I’ve come to believe that some of us — including me — aren’t very good at knowing how to be happy. I don’t mean that in the sense that happy talk and positive thinking should be able to make us happy regardless of the circumstances. I mean that some of us had so much experience with being unhappy when we were young that we were trained to be unhappy — and that being happy is an unconsciously uncomfortable thing. When I look at times in my past when I should have been happy, it rarely lasted. I believe now that I found reasons to be unhappy — and caused real problems for myself — because being comfortable and happy felt so foreign to my programming. If I’m right, this means that some of us have to do more than just change our circumstances. It means we have to learn how to accept the happiness that we unconsciously fear we don’t deserve.

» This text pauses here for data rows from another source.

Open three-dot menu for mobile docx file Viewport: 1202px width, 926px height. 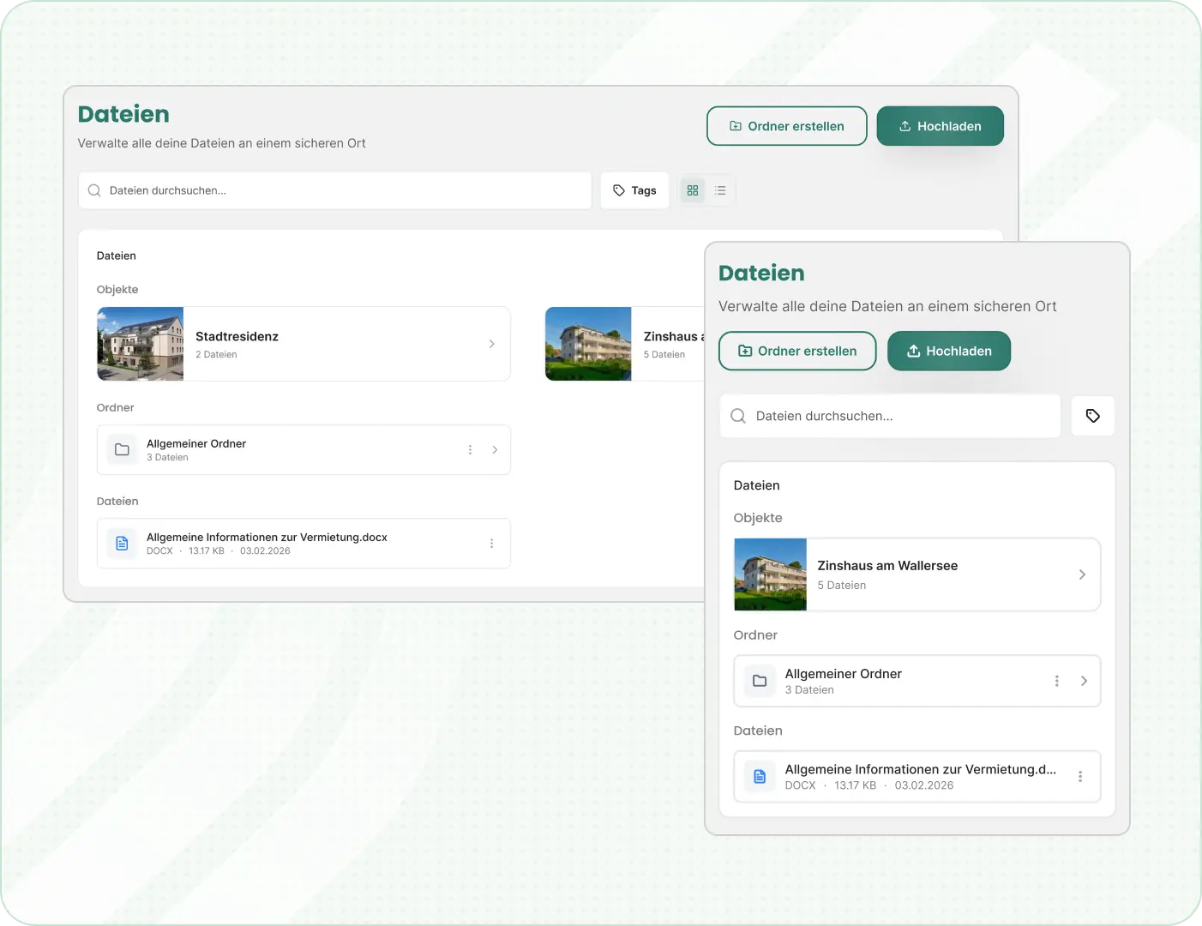pos(1079,777)

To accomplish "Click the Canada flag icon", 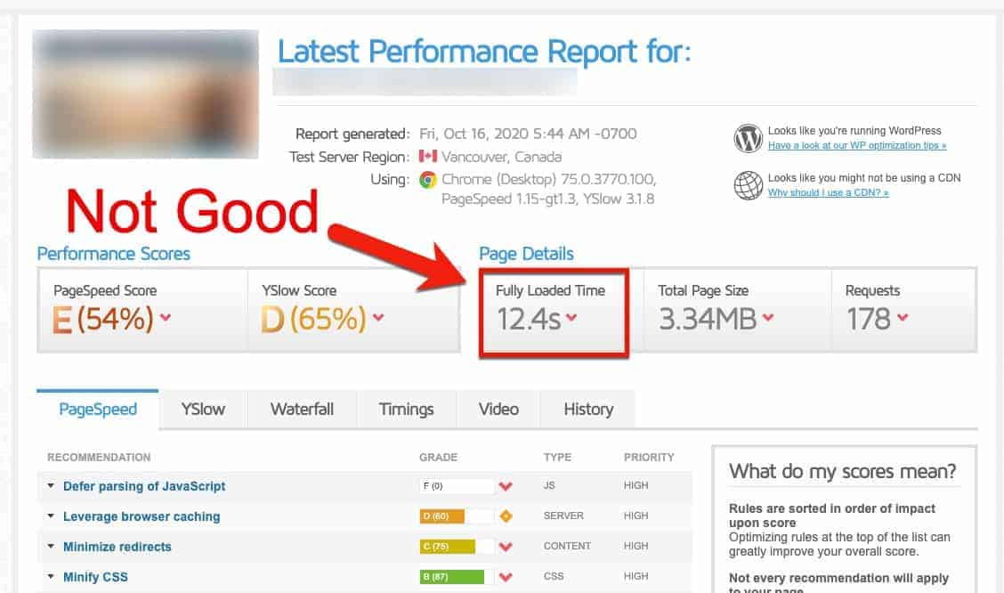I will tap(428, 156).
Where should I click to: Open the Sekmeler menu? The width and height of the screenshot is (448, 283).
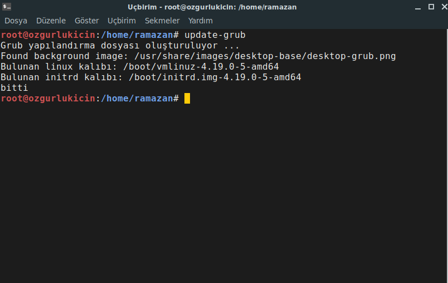162,21
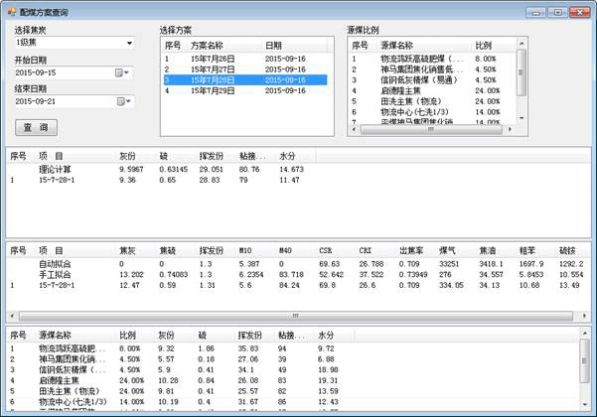Screen dimensions: 597x417
Task: Open the start date dropdown arrow
Action: pos(128,72)
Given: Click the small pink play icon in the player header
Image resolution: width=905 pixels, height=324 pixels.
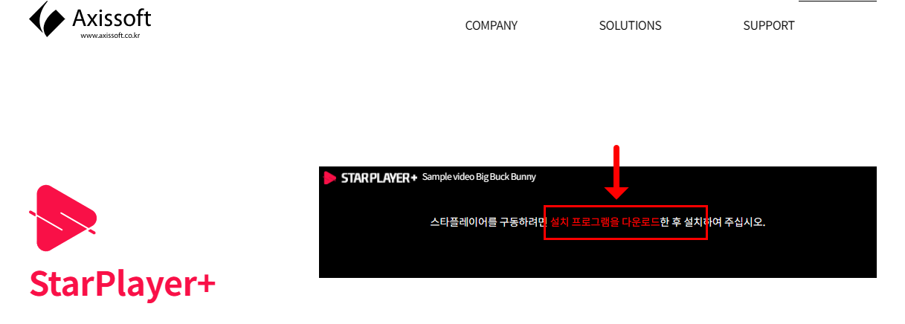Looking at the screenshot, I should pyautogui.click(x=330, y=178).
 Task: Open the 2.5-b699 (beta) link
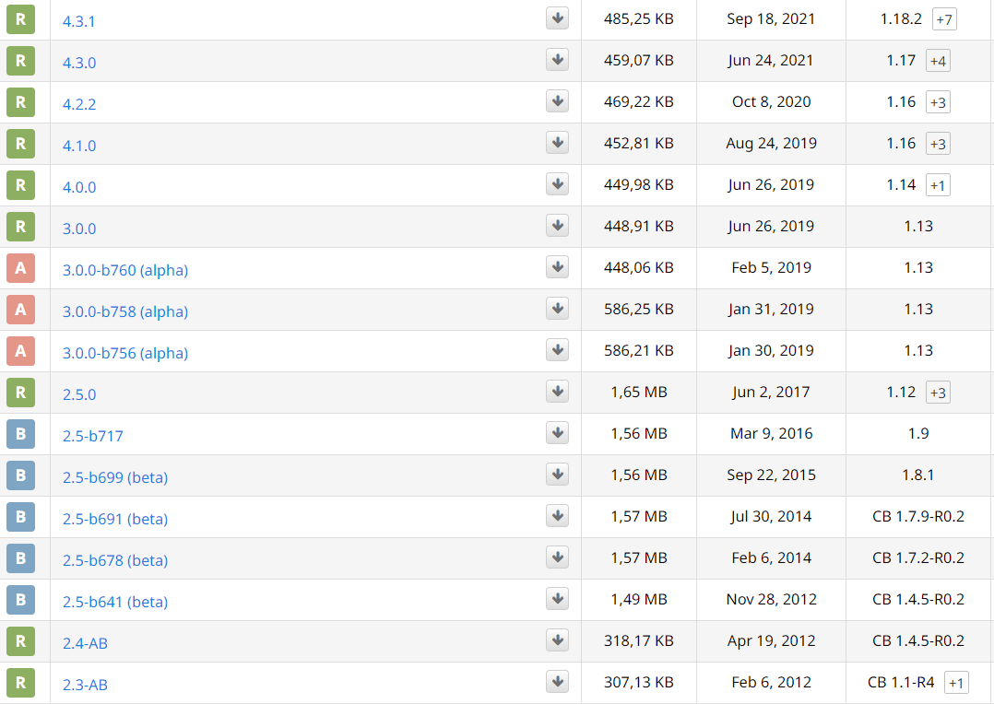click(x=115, y=477)
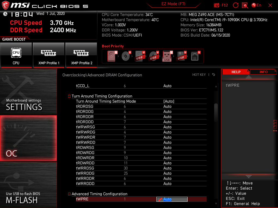Activate XMP Profile 1
Image resolution: width=278 pixels, height=208 pixels.
pos(49,55)
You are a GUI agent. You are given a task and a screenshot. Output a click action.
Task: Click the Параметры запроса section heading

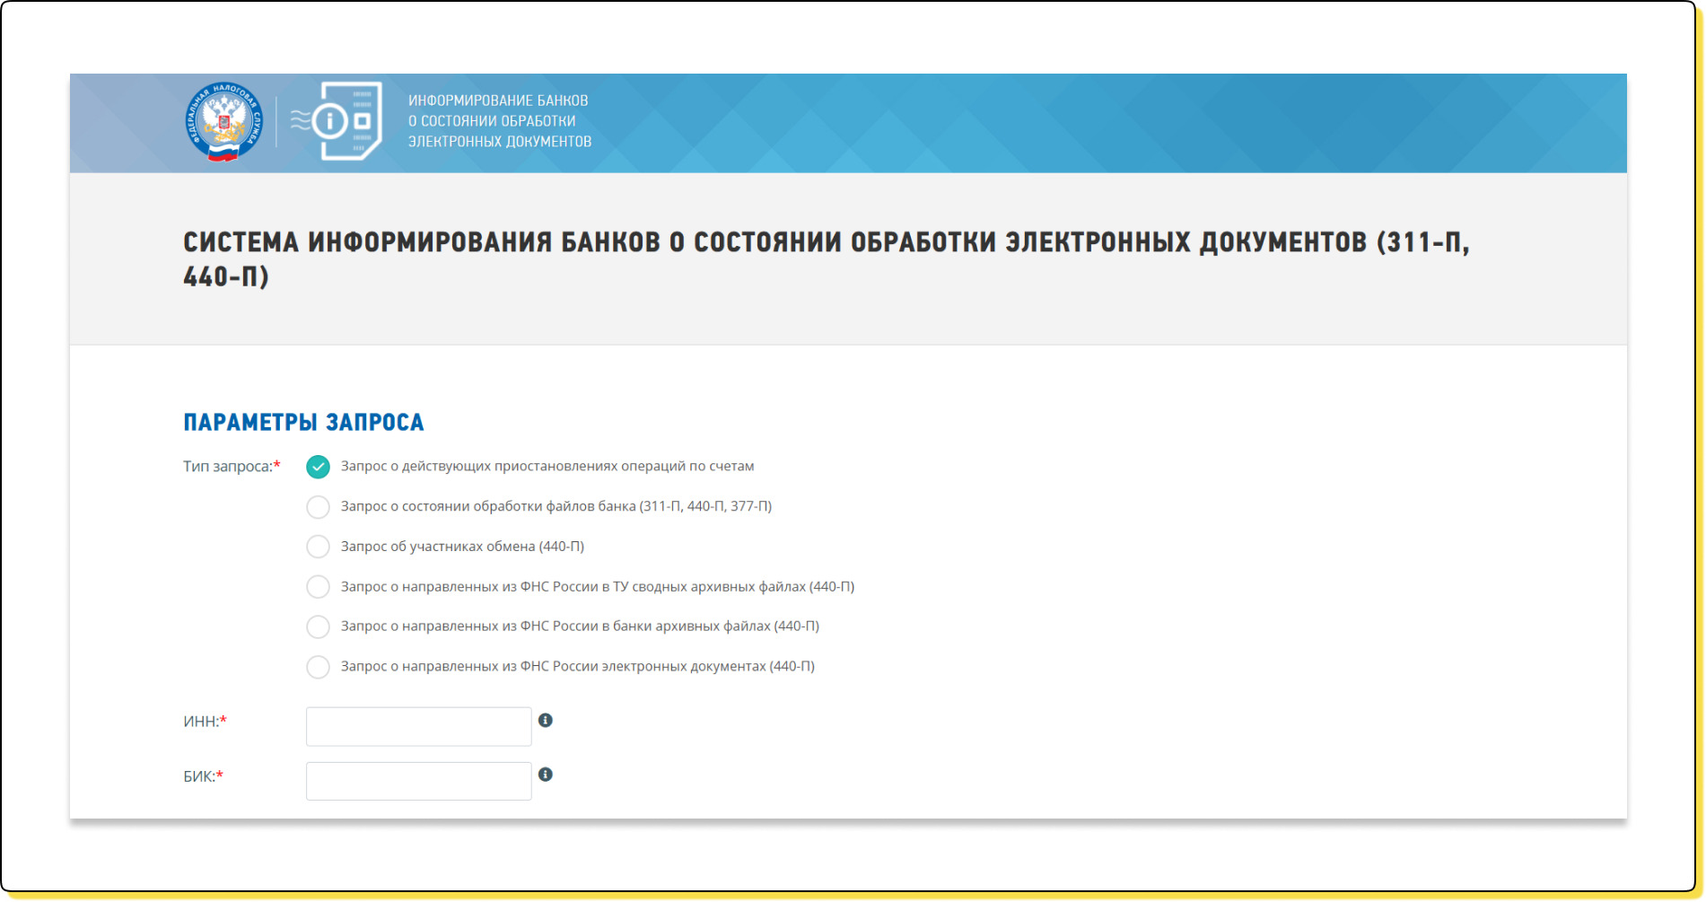click(303, 422)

After I wrote last night about being happy, I thought of an old song that mirrored what I was feeling. After listening to the entire album, I found it remarkable how well the emotions of that music match my own heart at this point in my life. Bob Bennett’s “Matters of the Heart” came out while I was in college. Even after all these years, it holds up really well, and you can listen to the entire album on YouTube. The specific song which matched my feelings last night was “Madness Dancing,” but I still find every song on the album to be strong with the exception of the eighth and ninth. (The song about his parents, called “1951,” is especially poignant.) In fact, the opening and closing songs paint a picture of my heart at its best now in these lines: “A light shining in this heart of darkness, A new beginning and a miracle, Day by day the integration of the concrete and the spiritual.” It’s old music that you’ve probably never heard, but it means a lot to me.